Le 1 juillet 2004 - 673 mots

Mirifique exposition d’art contemporain proposée par la fondation Deste, « Monument To Now » participe du programme culturel Athènes 2004 au moment même où la capitale grecque accueille les Jeux olympiques.

Au fondement de cette exposition – distribuée en deux lieux, la Deste et le vaste local rénové Nea Iona, situé près du village olympique –, on trouve l’immense collection d’art vivant constituée par Dakis Joannou, richissime collectionneur grec, mécène et créateur de la fondation. Une collection dont la dernière présentation publique d’envergure remonte à 1996 (« Everything That’s Interesting is New »), et énergiquement réenrichie depuis lors.

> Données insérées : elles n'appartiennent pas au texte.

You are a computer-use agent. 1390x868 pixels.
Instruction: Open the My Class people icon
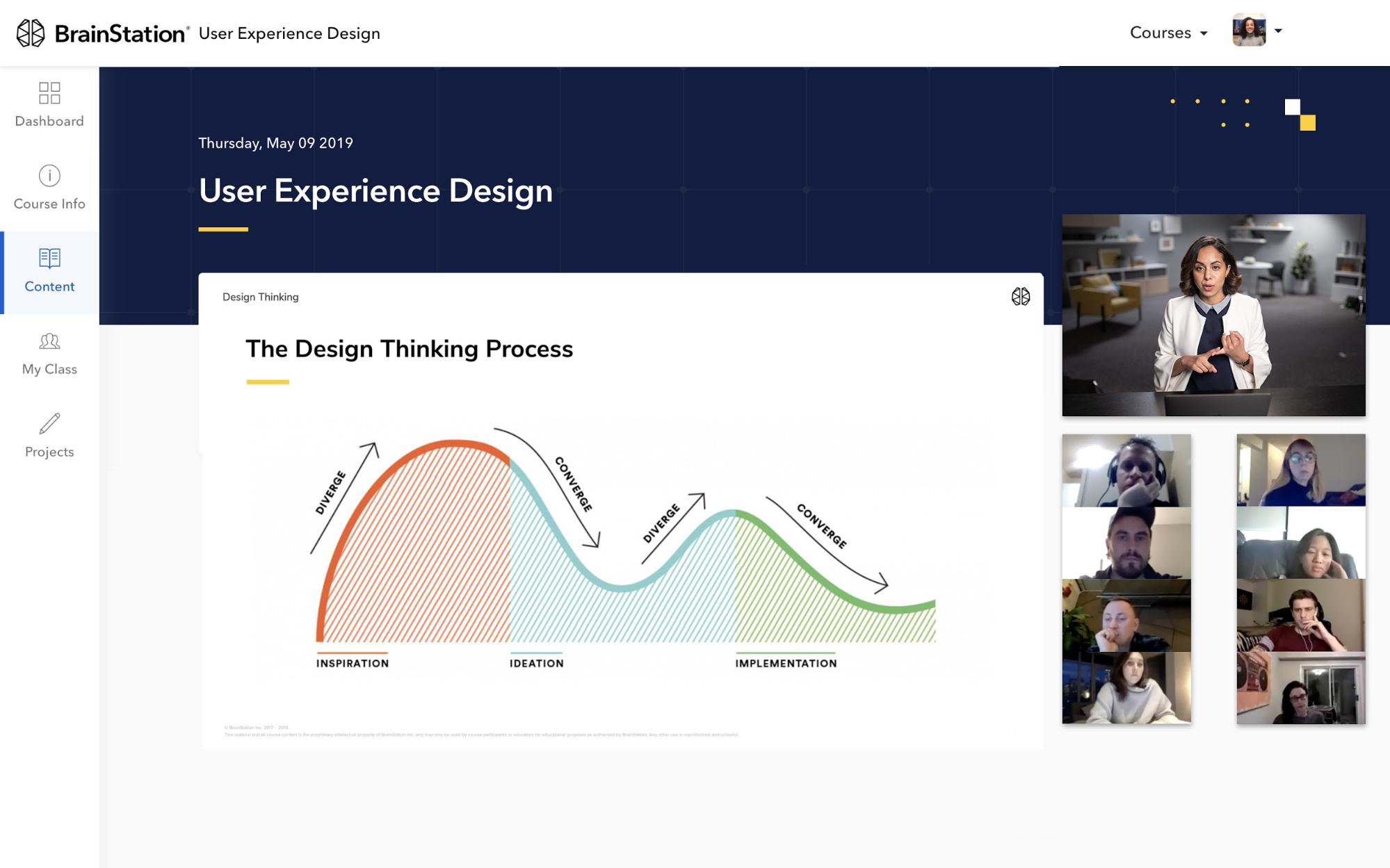[x=49, y=342]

L’objectif officiel de « Monument to Now » ? Faire état, en les mettant en résonance, des différentes tendances de l’art international. Le panel des artistes représentés pour ce faire (plus de soixante) est, presque sans exception, de gros calibre, de Gilbert & George à Jeff Koons, Robert Gober, Damien Hirst ou Peter Halley pour les plus connus, de Maurizio Cattelan à Urs Fischer, Douglas Gordon, Mariko Mori, Gregor Schneider et Olafur Eliasson pour la génération plus récemment élue. Un coup d’œil sur la guest list rassurera l’aficionado des grandes messes internationales d’art contemporain : ici, nulle défection au registre des abonnés, au point même que l’on puisse à bon droit s’inquiéter de l’absence d’originalité d’une sélection valorisant autant l’éclectisme que la convention. Commissaires de l’exposition, Dan Cameron, Nancy Spector, Massimiliano Gioni et Alison Gingeras (respectivement deux mandarins et deux représentants de la jeune garde de l’establishment) parachèvent le casting de « Monument to Now » pour sa plus grande gloire médiatique, y ajoutant ce qu’il faut de caution intellectuelle pour intimider Candide.

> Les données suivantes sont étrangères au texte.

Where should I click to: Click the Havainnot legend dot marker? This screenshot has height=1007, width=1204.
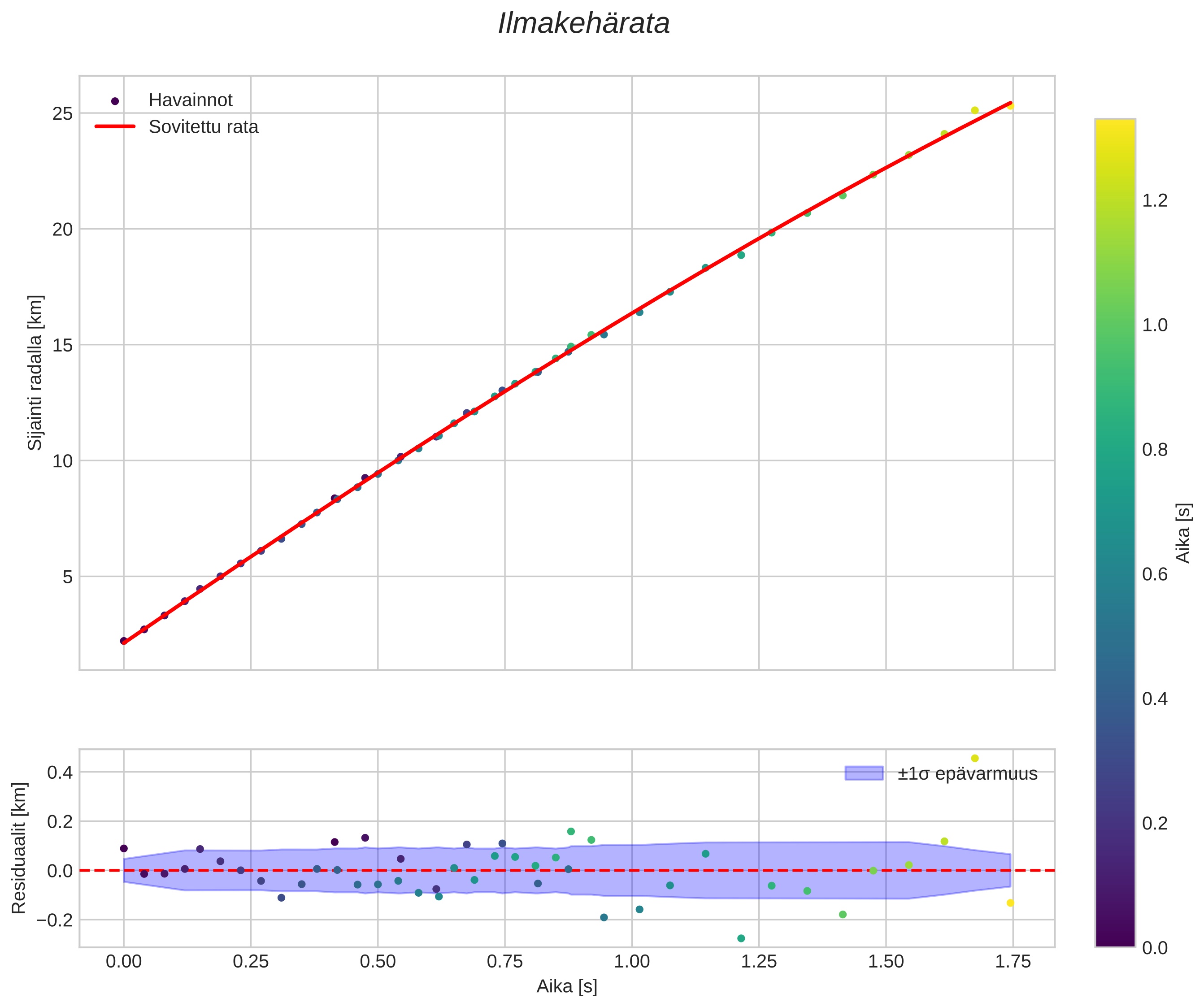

Face à une offre à ce point somptuaire, la tentation est aussi grande que légitime d’apprécier en quoi celle-ci reflète le réel état de l’art « en train de ce faire », tel quel et dans sa diversité, et ce qu’on en montre pour l’occasion au spectateur, de manière sélective et intéressée. Ainsi comprise, en dépit de la grande qualité des pièces qu’on y présente, l’exposition « Monument to Now » ne peut dès lors que décevoir, voire désespérer de la liberté. Cette énorme « machine », déjà, ne se gêne pas pour avaliser la mode et les choix du marché, sans ouverture aucune (voir, surreprésentés, les artistes siglés Jeffrey Deitch, marchand-curateur new-yorkais jouant d’ailleurs pour l’exposition un rôle de conseiller artistique).

Le « choix » des artistes et des œuvres émanant des différents commissaires, tout aussi sujet à caution, tient moins de la sélection avertie que de l’acte d’enregistrement, commissaires qui pourront certes se défendre en arguant qu’il leur était difficile de montrer ce que la fondation Deste ne possède pas mais qui en profitent pourtant pour plastronner, en la jouant star curators et profil haut. La désillusion, enfin, se révèle cruelle pour tous ceux, aujourd’hui majoritaires dans le milieu spécialisé, qui ont la faiblesse de croire que l’art contemporain peut prendre une forme autre que classique (les performances, l’art en situation, la création en réseaux, etc., ici totalement absents), ou que ce même art, pourtant fort internationalisé après quinze ans de mondialisation, concerne aussi des pays autres que les États-Unis et leurs traditionnels alliés de marché (Royaume-Uni, Allemagne, Suisse), France y compris – le seul artiste français représenté, comprenne qui pourra, est en effet… Marcel Duchamp ! Une exposition pour mondains et pour spéculateurs abonnés au Kunst Kompass, plus qu’une exposition « équitable » d’art contemporain ? Assurément. Ceci posé et ce (gros) travers admis, aucune raison pour le reste de bouder son plaisir. L’exposition ne dit pas la vérité sur l’art, se contente d’offrir la très complaisante mise en scène de son volet in ? Pour mal nommée qu’elle soit, « Monument to Now » n’en offre pas moins de quoi occuper l’œil et l’esprit, entre deux escapades au stade ou à la palestre.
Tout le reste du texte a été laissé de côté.